Mechanical and thermal characteristics of PMMA-based nanocomposite gel polymer electrolytes with CNFs dispersion

• PMMA-based polymer electrolytes were synthesized by solution casting method.
• CNFs have been dispersed in the inner layer of the composite.
• The maximum conductivity of the electrolyte is found as 0.39 × 10− 4 Scm− 1.
• Decomposition temperature increased to 220 °C, 20 °C higher than that of bare PMMA.
• Yield strength enhanced to 5.28 MPa with 2.0 wt.% CNFs dispersed electrolyte.

The effect of dispersion of carbon nanofibers (CNFs) in poly methyl methacrylate-based gel polymer electrolytes PMMA-(PC + DEC)-LiClO4 on the ionic, thermal and mechanical characteristics has been investigated. The electrolytes have been synthesized by solution casting technique with the various dispersoid contents of 0.5, 1.0, 1.5 and 2.0 wt.%. The impedance spectroscopic analysis of the samples shows that the dispersed electrolytes have higher ionic conductivities than the dispersoid free electrolyte.

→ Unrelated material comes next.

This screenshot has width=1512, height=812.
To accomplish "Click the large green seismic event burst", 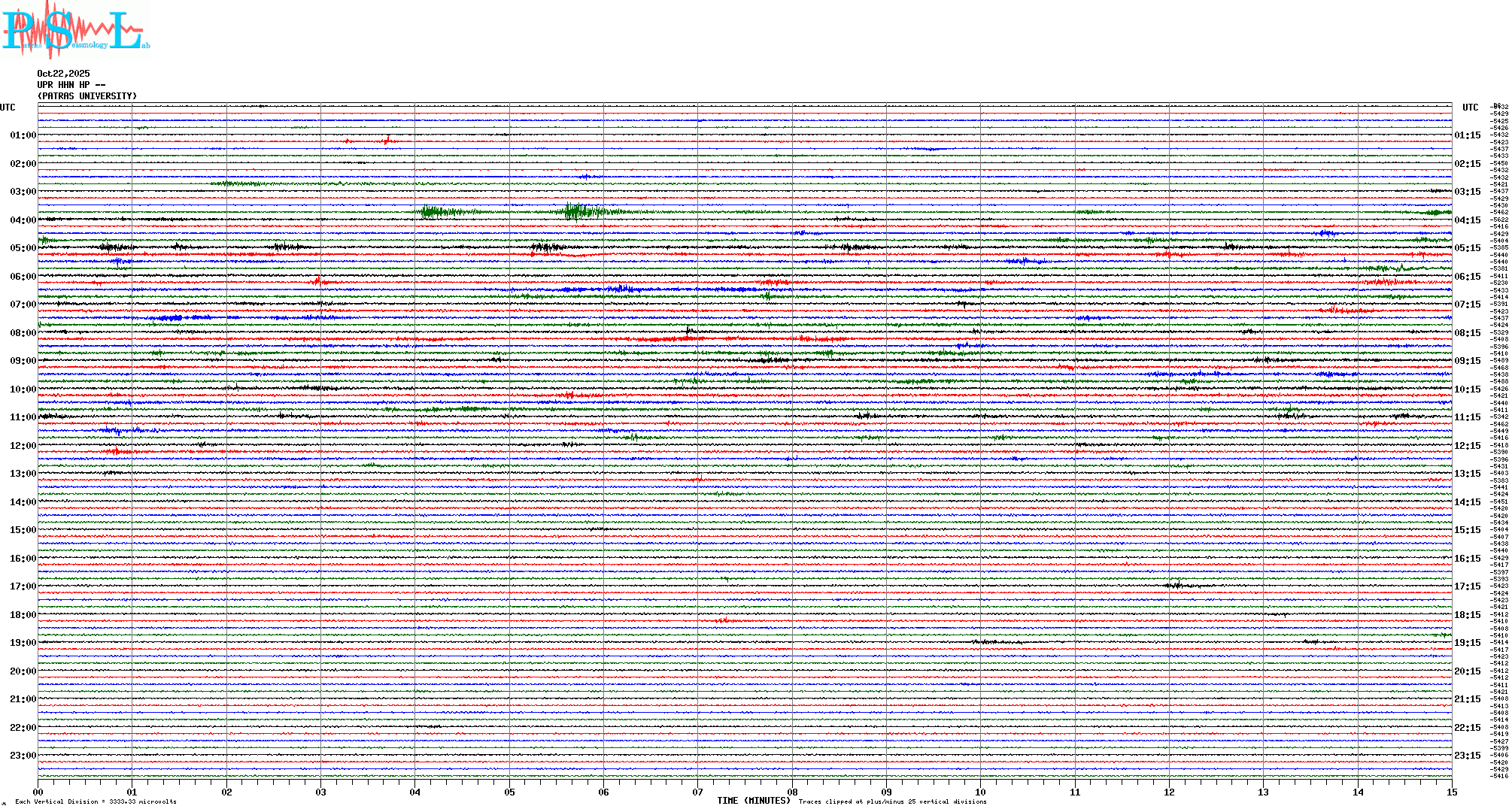I will tap(575, 211).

The enhanced ionic conductivity of the dispersed electrolytes is perhaps due to the fact that CNFs having larger aspect ratio prevents polymer chain reorganization resulting in reduced crystallinity. The larger amorphous region of the polymer leads to higher ionic conductivity. The maximum conductivity (0.39 × 10− 4 Scm− 1) at room temperature (30 °C) is resulted for the electrolyte with 2.0 wt.% dispersoid and the temperature dependent conductivity of the sample follows Vogel–Tamman–Fulcher (VTF) relationship. The samples have been characterized by various analytical techniques such as X-ray diffraction, Fourier transform infrared spectroscopy and thermogravimetric analysis. Stress–strain characteristics of the electrolytes were investigated. The degree of crystallinity of the electrolyte samples has been assessed by X-ray diffraction (XRD) analysis. The complexation of the salt and the interaction of CNFs with polymer in the synthesized electrolyte have been investigated by FTIR analysis. Improvement in thermal stability of the dispersed electrolytes has been demonstrated by TGA. Enhanced tensile strength for the electrolyte with 2 wt.% dispersoid was found.